Task description: Repeat exactly the lines that begin at the one containing "Instruction: Open Bitcoin's" and end at the final line of the records; include no pictures and nothing else.

Source records:
*** Begin section ***

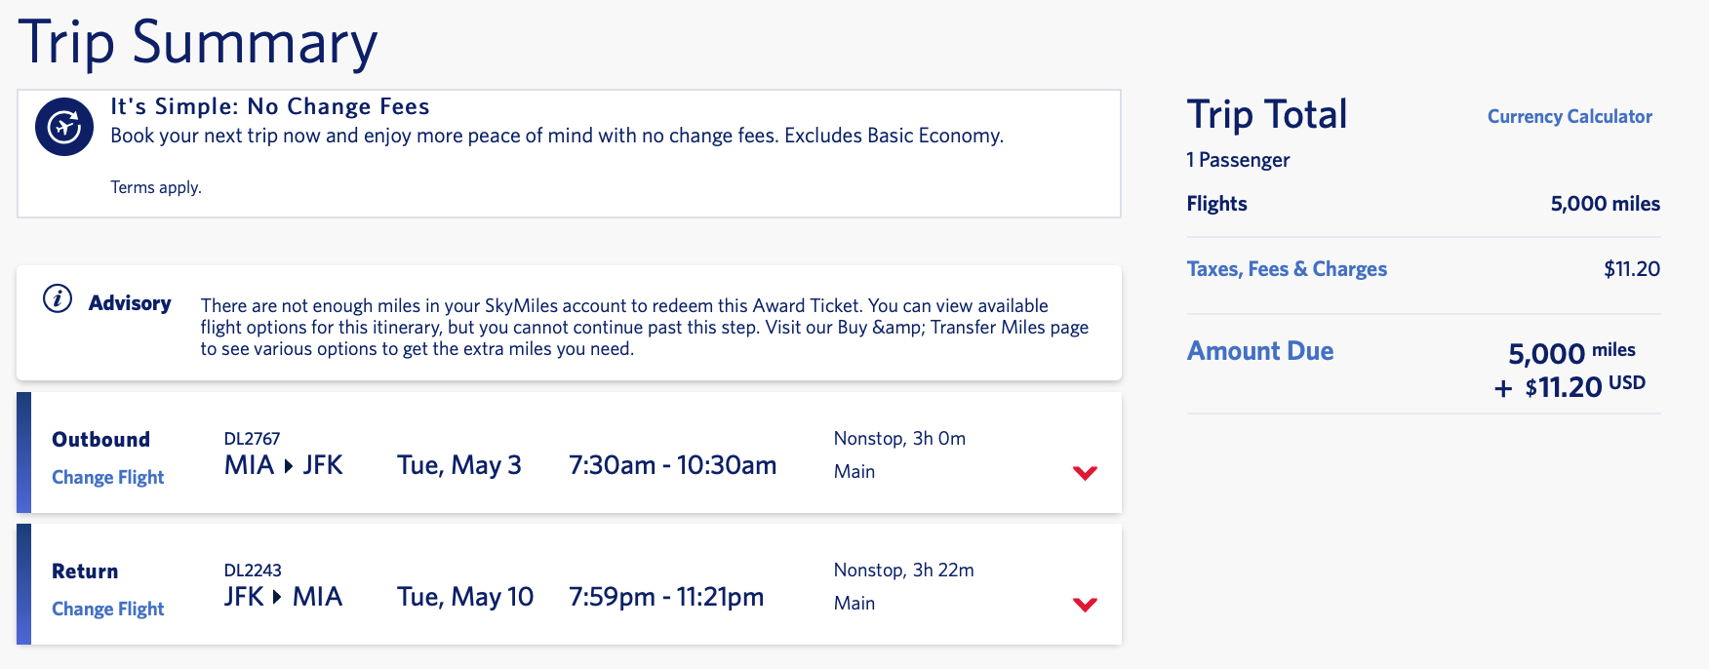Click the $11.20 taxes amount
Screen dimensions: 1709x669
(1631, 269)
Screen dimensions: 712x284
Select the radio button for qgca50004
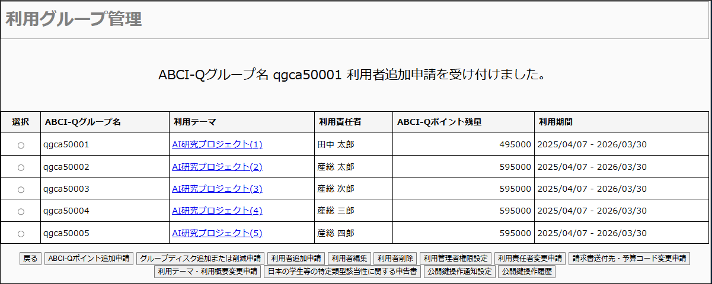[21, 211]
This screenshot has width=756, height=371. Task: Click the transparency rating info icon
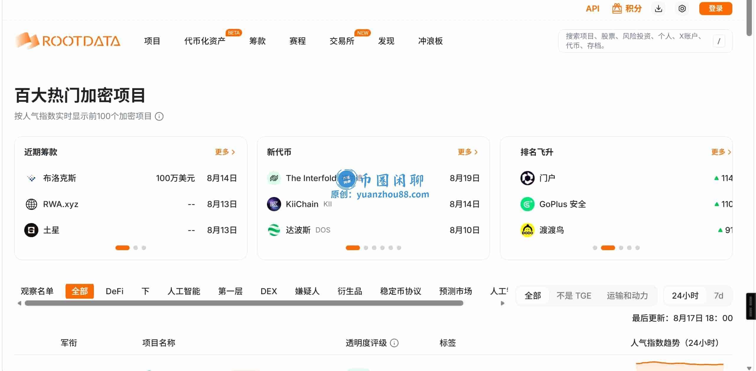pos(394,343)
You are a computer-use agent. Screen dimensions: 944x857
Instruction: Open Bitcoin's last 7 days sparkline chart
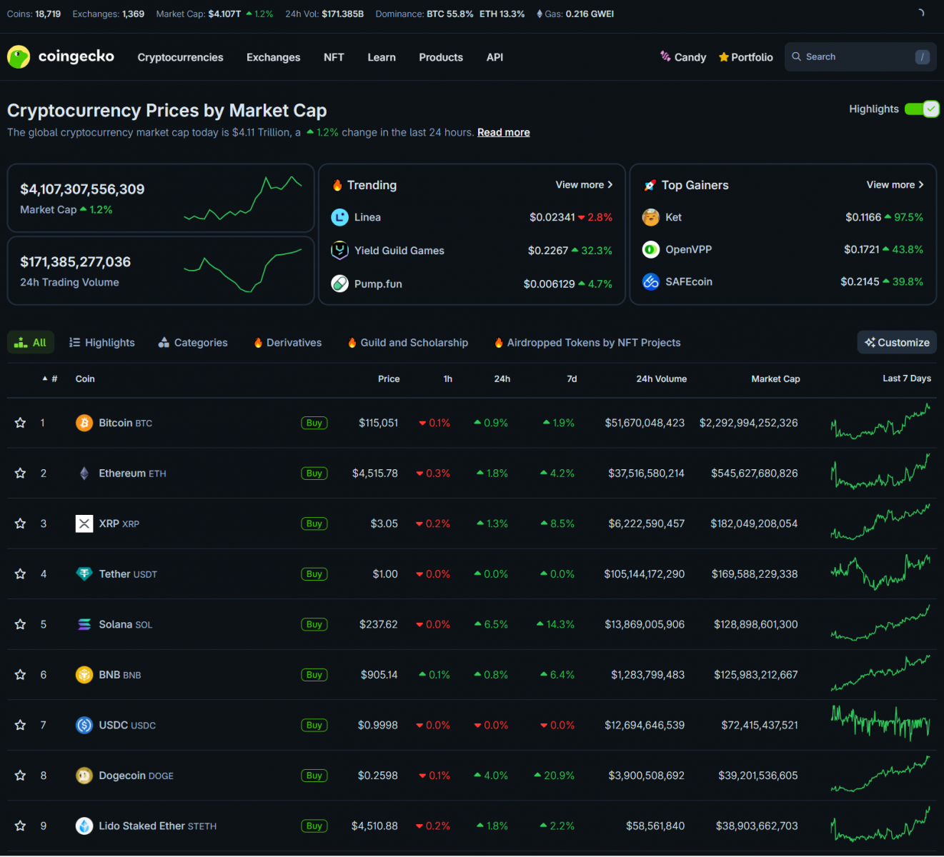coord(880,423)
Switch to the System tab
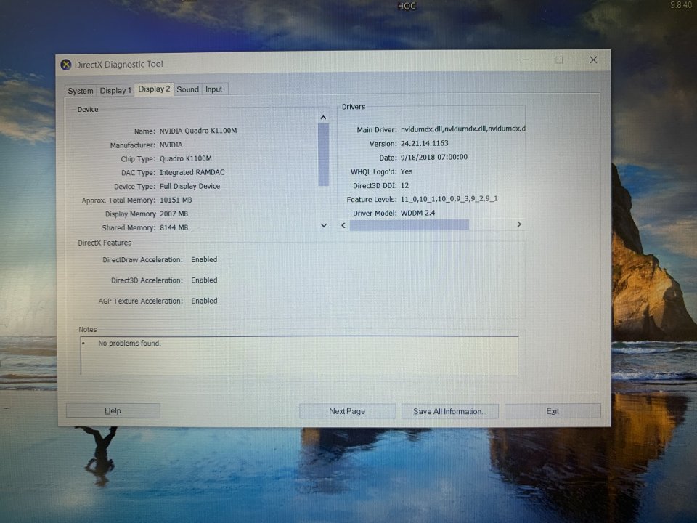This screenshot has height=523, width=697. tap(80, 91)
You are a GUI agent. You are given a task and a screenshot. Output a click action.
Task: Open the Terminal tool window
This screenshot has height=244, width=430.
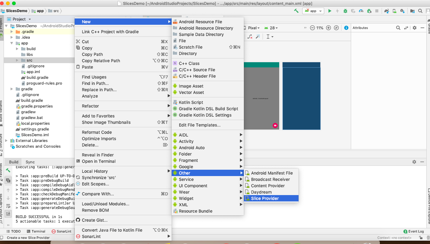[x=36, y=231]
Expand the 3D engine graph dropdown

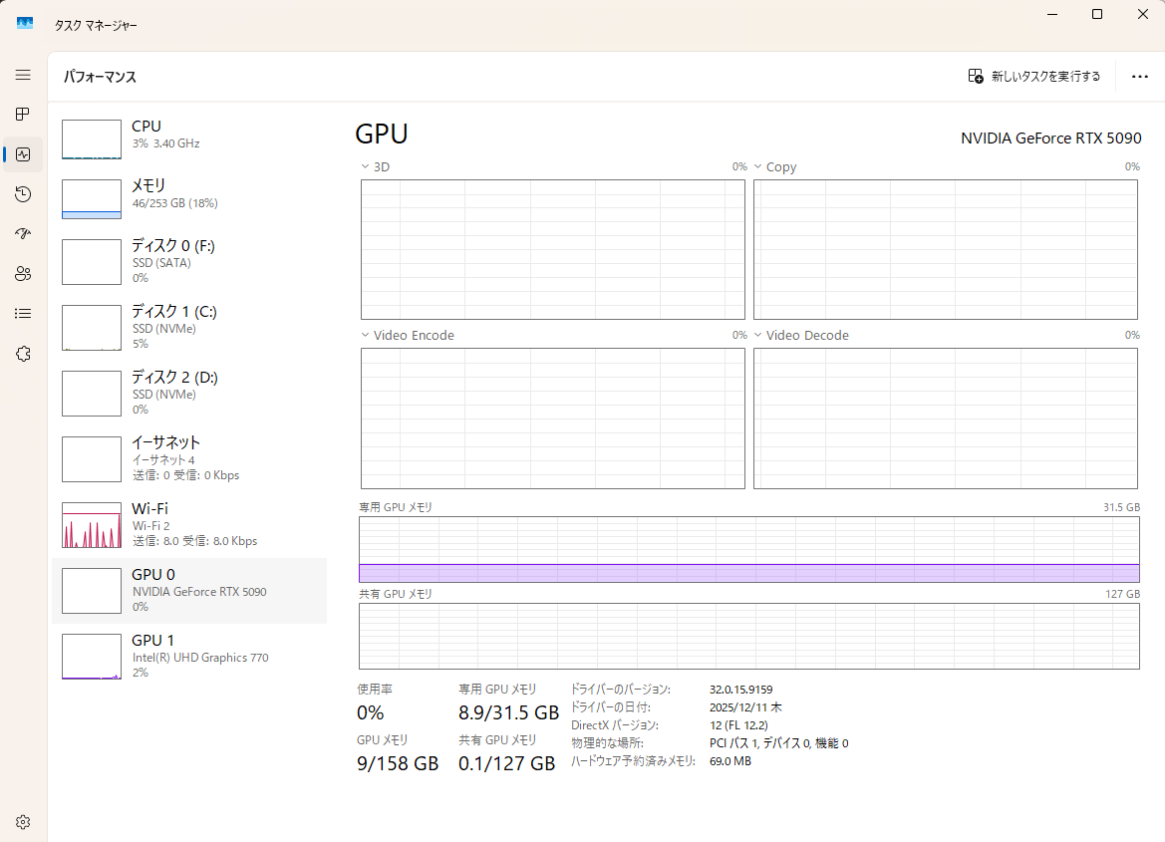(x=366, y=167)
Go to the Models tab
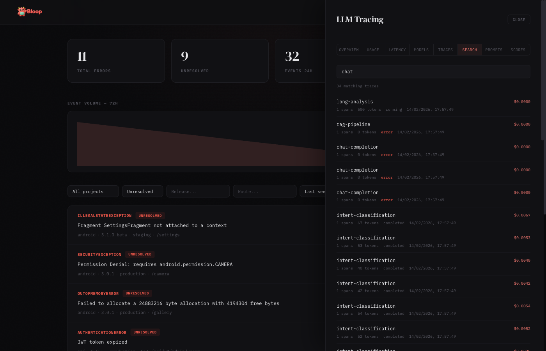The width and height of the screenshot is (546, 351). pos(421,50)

*** End section ***

Exercise answer:
Instruction: Open Bitcoin's last 7 days sparkline chart
coord(880,423)
Switch to the System tab
This screenshot has height=523, width=697. tap(80, 91)
You are a GUI agent. You are given a task and a screenshot. Output a click action.
Task: Open the Terminal tool window
This screenshot has height=244, width=430.
[x=36, y=231]
Expand the 3D engine graph dropdown

(x=366, y=167)
Go to the Models tab
The width and height of the screenshot is (546, 351). pos(421,50)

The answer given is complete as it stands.